In the '60s, Alfred Hitchcock related this bit of Hollywood
apocrypha to François Truffaut: "There was this movie writer
who seemed to have his best ideas in the middle of the night, and when he woke
up in the morning, he never remembered them. So one day the man had a brilliant
idea. He said to himself, 'I'll put a paper and pencil beside my bed, and when I
get an idea, I'll write it down.' So he went to bed, and sure enough, in the
middle of the night he awoke with a terrific idea. He wrote it down and went
back to sleep. When he awoke the next morning, he'd forgotten the whole thing,
but all of a sudden, as he was shaving, he thought to himself, 'Oh, God, I had a
terrific idea again last night, and now I've forgotten it.
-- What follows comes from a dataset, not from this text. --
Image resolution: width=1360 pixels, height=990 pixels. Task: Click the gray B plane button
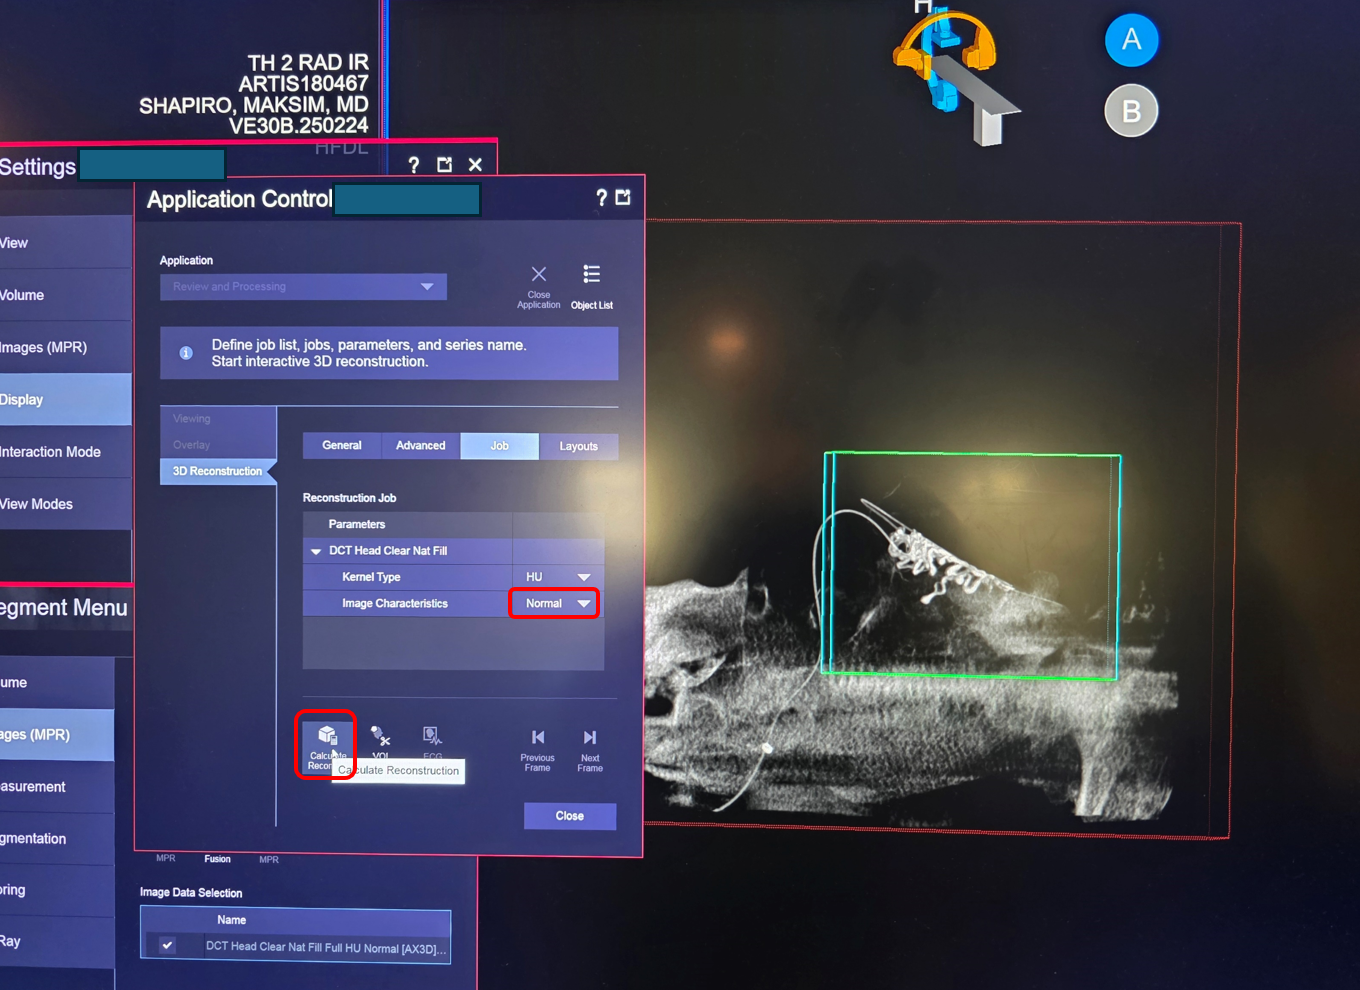(x=1131, y=111)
But wait, I had my
paper and pencil; that's right, I wrote it down!' So he rushed into the bedroom
and picked up the note and read what he'd written: 'Boy meets girl!'"
The funny thing is, "Boy meets girl" still qualifies as an ostensibly
terrific idea, because it's still the essential stuff that best-sellers and
box-office hits are made of. David Nicholls' novel "One Day" was the "it" beach book of the summer of
2009, apparently (n.b., in 1998 this reviewer brought Ron Rosenbaum's
"Explaining Hitler" on a weeklong oceanside sojourn), and it is, essentially,
just such a story: On the evening of graduation from university ('cause this
takes place in Britain, you see), golden boy Dexter (Jim Sturgess) meets wallflower Emma (Anne Hathaway), and from there the two characters
lose and find each other, taking the better part of two decades to recognize
that they're really soul mates and to do something about it, and then...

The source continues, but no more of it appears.